What the task asks » The required result is the exact run of lines beginning at the one containing "Task: Check the green network signal icon" and ending at the last line of the entries.

Saved entries »
****

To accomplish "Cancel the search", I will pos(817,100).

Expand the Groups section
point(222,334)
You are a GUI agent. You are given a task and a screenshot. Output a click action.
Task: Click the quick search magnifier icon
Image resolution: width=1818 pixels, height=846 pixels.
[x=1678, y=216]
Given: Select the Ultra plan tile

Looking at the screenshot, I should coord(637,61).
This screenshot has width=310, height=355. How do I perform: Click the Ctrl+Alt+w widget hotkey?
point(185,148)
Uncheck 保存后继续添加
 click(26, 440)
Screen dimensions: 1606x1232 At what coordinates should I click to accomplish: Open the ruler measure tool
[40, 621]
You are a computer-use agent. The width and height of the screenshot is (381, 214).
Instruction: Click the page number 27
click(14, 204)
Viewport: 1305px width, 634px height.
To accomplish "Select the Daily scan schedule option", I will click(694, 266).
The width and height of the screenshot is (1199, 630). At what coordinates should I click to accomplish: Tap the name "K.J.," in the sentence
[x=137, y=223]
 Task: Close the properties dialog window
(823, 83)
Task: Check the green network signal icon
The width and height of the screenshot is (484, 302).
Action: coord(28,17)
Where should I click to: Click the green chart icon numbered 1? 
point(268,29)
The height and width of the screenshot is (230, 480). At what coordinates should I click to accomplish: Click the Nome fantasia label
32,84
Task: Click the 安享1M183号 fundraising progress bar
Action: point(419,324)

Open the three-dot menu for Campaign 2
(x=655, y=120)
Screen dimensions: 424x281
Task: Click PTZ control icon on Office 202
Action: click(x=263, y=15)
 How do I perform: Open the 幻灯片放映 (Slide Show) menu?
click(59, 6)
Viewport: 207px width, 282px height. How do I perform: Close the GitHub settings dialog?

****

Exercise answer »
Task: Check the green network signal icon
The width and height of the screenshot is (484, 302).
Action: coord(28,17)
Where should I click to: Click the green chart icon numbered 1? 
point(268,29)
The height and width of the screenshot is (230, 480). At what coordinates should I click to accomplish: Click the Nome fantasia label
32,84
Task: Click the 安享1M183号 fundraising progress bar
Action: point(419,324)

Open the three-dot menu for Campaign 2
(x=655, y=120)
Screen dimensions: 424x281
Task: Click PTZ control icon on Office 202
Action: click(x=263, y=15)
 How do I perform: Open the 幻灯片放映 (Slide Show) menu?
click(59, 6)
Viewport: 207px width, 282px height. How do I perform: Close the GitHub settings dialog?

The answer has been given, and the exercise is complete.